Do not mention animals in your profile. There are a variety of theories for why this is, but it is a red flag to men when a woman loves animals. If you have four diabetic cats all named after the Beatles, save that for after you’ve been on a few dates. Even if your dog is the most important thing in your life, he won’t be offended if you betray him by pretending he doesn’t exist for a few weeks.

If you are a feminist, into women’s lib, or a women’s studies major, do not mention that until the fifth date after you’ve already cooked for him and generally shown you are not crazy. There’s a strong stigma attached with those labels, and claiming them will make a man go running for more patriarchal girls. Even saying “I believe in equality for both sexes” usually translates into “men are pigs.” Unfair maybe, but such is the world of marketing.

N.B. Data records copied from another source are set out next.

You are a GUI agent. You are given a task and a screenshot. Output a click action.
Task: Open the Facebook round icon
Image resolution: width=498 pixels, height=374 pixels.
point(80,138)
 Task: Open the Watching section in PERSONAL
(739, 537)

As a final note about writing your profile, people will judge you by your grammar. You will look stupid and lazy if you don’t even capitalize the first word of a sentence. People will overlook not using “whom,” but you cannot claim that you should be valued for your personality when you’re not smarter than a fifth grader. Also, put a lot of detail in your profile. Don’t write a dissertation, but don’t merely write “if u want to know anything just ask :).”

Interacting

So you’ve placed your strategic advertisement and cast out lines. Now what? The woman in that article only picked ten men at a time. How entitled! You are on internet dating because you have failed in real life. You do not get to be picky. Cast out a line to every guy who might conceivably be what you are looking for. It does not hurt you to message back and forth with someone. For all you know, he might be as bad at crafting a profile as you were. And if you are divorced, an unwed mother, or past your 20s, then you need to greatly expand your upper age limit.

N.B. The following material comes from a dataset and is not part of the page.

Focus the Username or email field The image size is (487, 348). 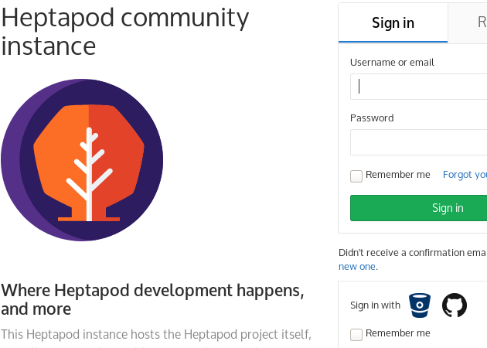419,87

The days of courting are over. A guy will not spend a lot of money on the first date because he doesn’t know if the investment will pay off. When he takes you out to Captain D’s, dress nice anyway. Not prom nice or even church nice, but certainly better than you dress for school. Let your hair hang down and consider a dress. Basically, look like something he’d want to make love to, whether in the near future or not until after the wedding. It’s concerning how women dress like men and then complain when men aren’t attracted to them. Feminine females get masculine men.

Don’t brag about your education or work accomplishments, because we aren’t turned on by them. Seriously, we aren’t, even if we ask you about them. Your leadership skills are irrelevant unless they involve small children. Even if a man says, “I want a confident career woman,” he’s only parroting that because he was told to. Remember, you do not get to choose what men find attractive in women. There’s a golden moderation between being strong and being clingy, and it’s skewed a bit closer to the clingy side.

Finally, do not play hard to get. Again, this is women thinking men like what women like. If you like a guy, be very easy to get. This does not mean be easy to bang but just to non-verbally communicate you want to be with him. If a guy thinks you are not interested, he will likely move on to the next girl. The world is full of pretty young girls, and he will take the path of least resistance.

Conclusion

Follow this advice, and you’ll have actual success on internet dating. My goal in this article is not to convince you to give up your soft-feminist values but merely to consider how you market yourself. Presentation is key in any advertising, and the sexual economy works much the same as the financial economy. If you put effort into your physical appearance and try to have the persona a man would want to be around, then men will notice your femininity, even if unconsciously. A man does not go onto those sites to look for a dude to hang with. You will never be his bro. Be what men want, and you will finally feel wanted.